> _Dataset records_
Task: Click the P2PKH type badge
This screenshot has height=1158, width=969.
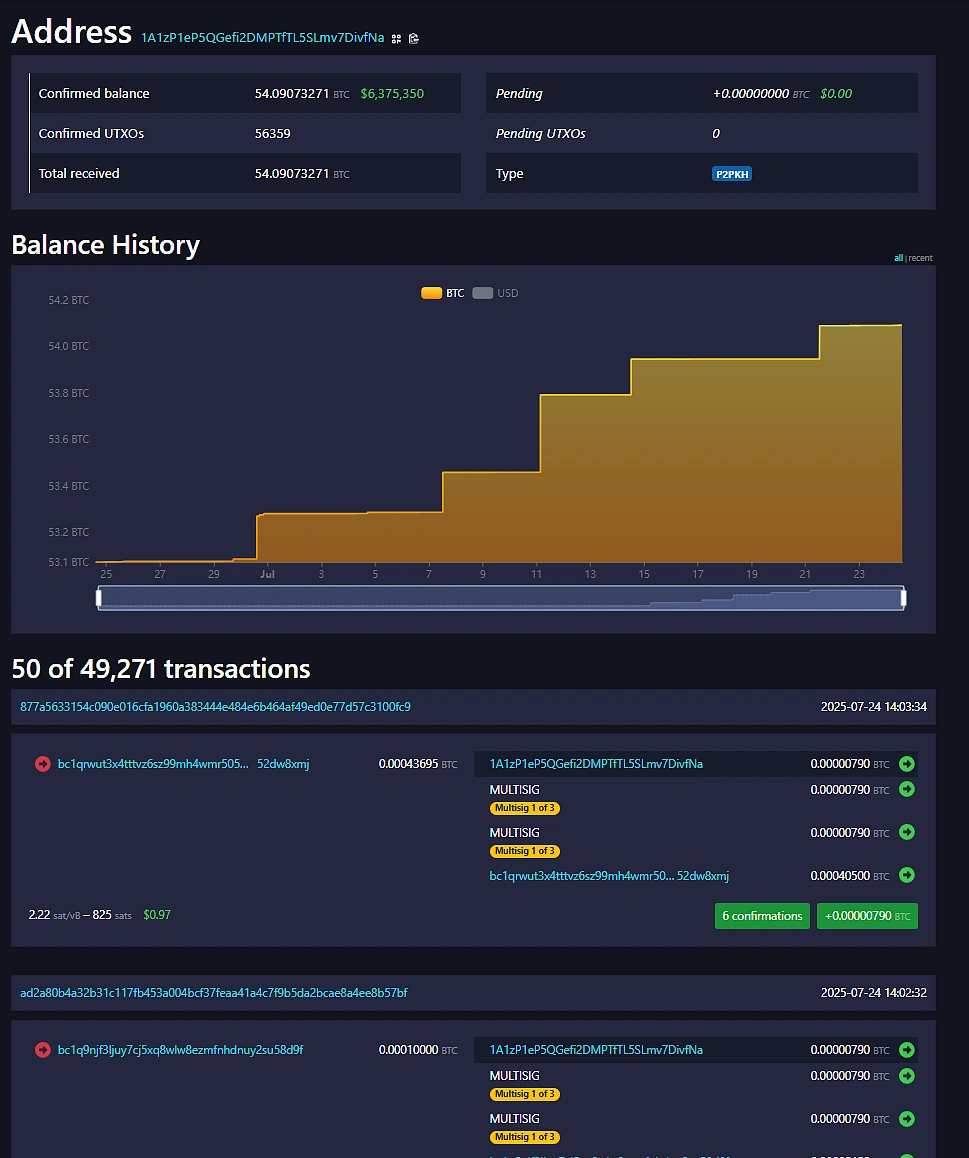Action: coord(732,173)
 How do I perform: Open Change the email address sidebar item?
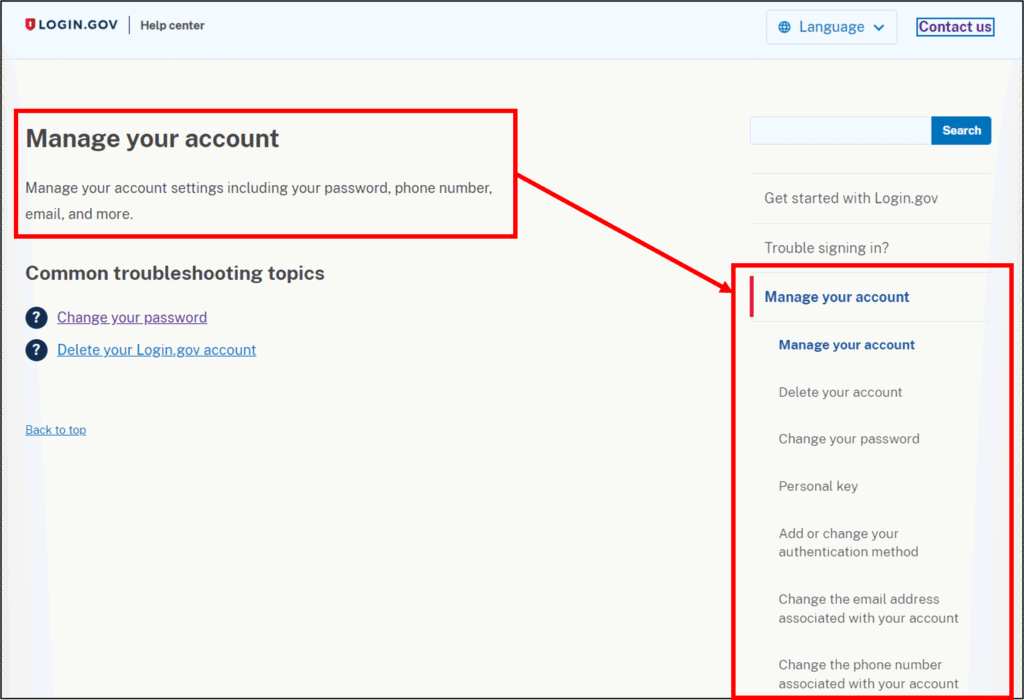pos(868,609)
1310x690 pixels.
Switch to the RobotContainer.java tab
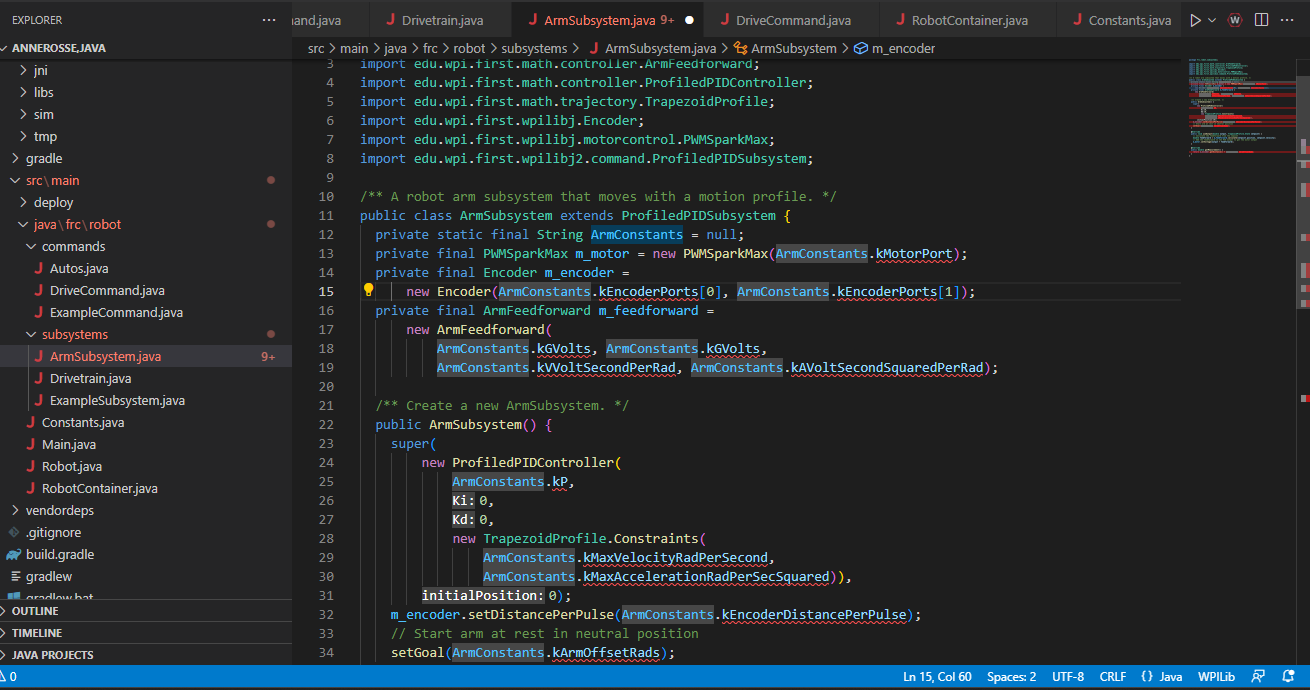tap(967, 18)
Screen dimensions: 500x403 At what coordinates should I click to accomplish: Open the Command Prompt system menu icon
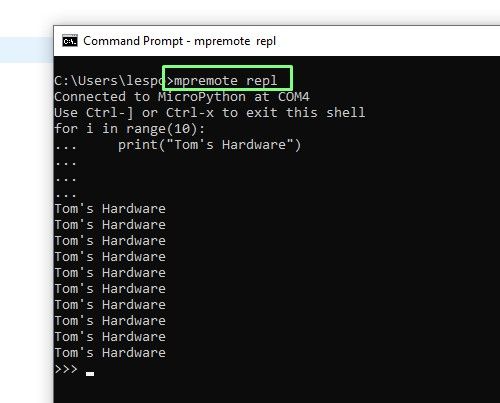pos(70,41)
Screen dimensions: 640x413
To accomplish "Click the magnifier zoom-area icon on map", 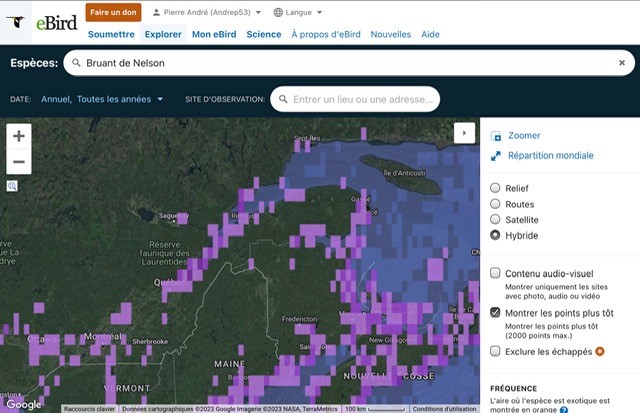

> _WHAT IS EXPECTED_
Extract only the lines from the line containing "Screen dimensions: 640x413" through the final line of the records; keep both ends and drop every picture.

> _EXERCISE OUTPUT_
Screen dimensions: 640x413
To accomplish "Click the magnifier zoom-area icon on map", 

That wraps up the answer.